THIS FORBEARANCE AGREEMENT (this “Agreement”), dated as of November 25, 2015, is made by and between Safety Quick Lighting & Fans Corp., a Florida corporation (the “Company”) and the undersigned holder of the Note (as hereinafter defined) (the “Investor”, and together with the Company, the “Parties”, and each, a “Party”).

 

RECITALS

 

WHEREAS, on November 26, 2013, the Company issued to the Investor that certain Secured Convertible Promissory Note in the principal amount as specified therein (the “Note”) pursuant to the terms and conditions of that certain Note Subscription Agreement, Registration Rights Agreement and Security Purchase Agreement, each dated November 26, 2013 (collectively, the “Offering Documents”);

 

WHEREAS, pursuant to Section 2 of the Note, the Maturity Date of the Note is twenty-four months from the Issuance Date, or November 26, 2015;

 

WHEREAS, under the Note, the Investor can elect to convert the balance of principal and unpaid interest into shares of the Company’s common stock as provided in the Note or to receive repayment in cash upon the Maturity Date, (collectively, the “Investor’s Election”);

 

WHEREAS, pursuant to Section 8(i) of the Note, failure to make payment in full following the Maturity Date upon the Investor’s tender of the Note will constitute an Event of Default;

 

WHEREAS, pursuant to Section 1 of the Note, if any Event of Default has occurred and is continuing, the interest rate under the Note will increase two percent (2%) above the current interest rate, and will continue to increase two percent (2%) above the then effective interest rate after every thirty (30) day period thereafter in which the Company remains in default of its obligation to pay principal and interest (“Penalty Interest”);

 

WHEREAS, in addition to the Investor’s Election, the Company has provided to the Investor a third option regarding the Note which gives the Investor an additional three (3) months to determine whether to convert the Note or seek repayment thereof (the “Forbearance”);

 

WHEREAS, the Investor has indicated its willingness to accept the Forbearance and thereby is willing to forbear its rights in connection with declaring any Event of Default under the Note, and demanding any Penalty Interest, for three months, until February 26, 2016 (the “Forbearance Date”); and

 

WHEREAS, subject to the terms and conditions of this Agreement, the Investor has agreed to the Forbearance set forth herein.

 

NOW, THEREFORE, in consideration of the promises herein contained and for other good and valuable consideration, the receipt and sufficiency of which is hereby acknowledged, the Parties agree as follows:

 

AGREEMENT

 

1.     Capitalized Terms. All capitalized terms used herein (including in the introductory paragraph and recitals set forth above) not otherwise defined herein shall have the meanings assigned to such terms in the Note.

 

2.     Specified Default.
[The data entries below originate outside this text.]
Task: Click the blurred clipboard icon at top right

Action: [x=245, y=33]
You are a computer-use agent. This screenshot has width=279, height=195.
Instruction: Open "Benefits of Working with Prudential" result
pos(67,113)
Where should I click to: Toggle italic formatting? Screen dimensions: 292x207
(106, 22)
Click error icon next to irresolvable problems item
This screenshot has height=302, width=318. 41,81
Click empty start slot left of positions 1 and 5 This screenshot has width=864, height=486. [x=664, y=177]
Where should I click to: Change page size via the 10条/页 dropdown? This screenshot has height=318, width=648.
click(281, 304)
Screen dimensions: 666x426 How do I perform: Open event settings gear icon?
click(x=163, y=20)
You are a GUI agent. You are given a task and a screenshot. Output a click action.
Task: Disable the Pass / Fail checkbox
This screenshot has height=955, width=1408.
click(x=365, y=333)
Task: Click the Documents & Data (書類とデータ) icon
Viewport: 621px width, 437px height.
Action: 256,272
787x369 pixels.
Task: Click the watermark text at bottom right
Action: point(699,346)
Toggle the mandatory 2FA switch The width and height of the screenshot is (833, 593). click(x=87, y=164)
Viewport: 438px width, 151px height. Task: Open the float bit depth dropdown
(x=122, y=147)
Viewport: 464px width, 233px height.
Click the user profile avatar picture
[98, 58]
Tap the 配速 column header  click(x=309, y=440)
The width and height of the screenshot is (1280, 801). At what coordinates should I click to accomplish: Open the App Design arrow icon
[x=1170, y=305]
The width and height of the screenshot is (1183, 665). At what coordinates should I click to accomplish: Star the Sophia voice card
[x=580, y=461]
In the absence of the Investor’s Election, and following the Maturity Date, the Company will be in default under Sections 8(i) and 8(x) of the Note for failure to pay the outstanding amounts due under the Note (the “Specified Default”).

 

3.     Agreement to Forbear. The Investor hereby agrees to forbear from declaring during the Forbearance Period (as defined below) the Specified Default and, therefore, shall not be entitled to any Penalty Interest during the Forbearance Period (as defined below). The Investor shall also refrain from exercising any of its rights and remedies in connection with an Event of Default under the Offering Documents or at law or in equity during the Forbearance Period (as defined below).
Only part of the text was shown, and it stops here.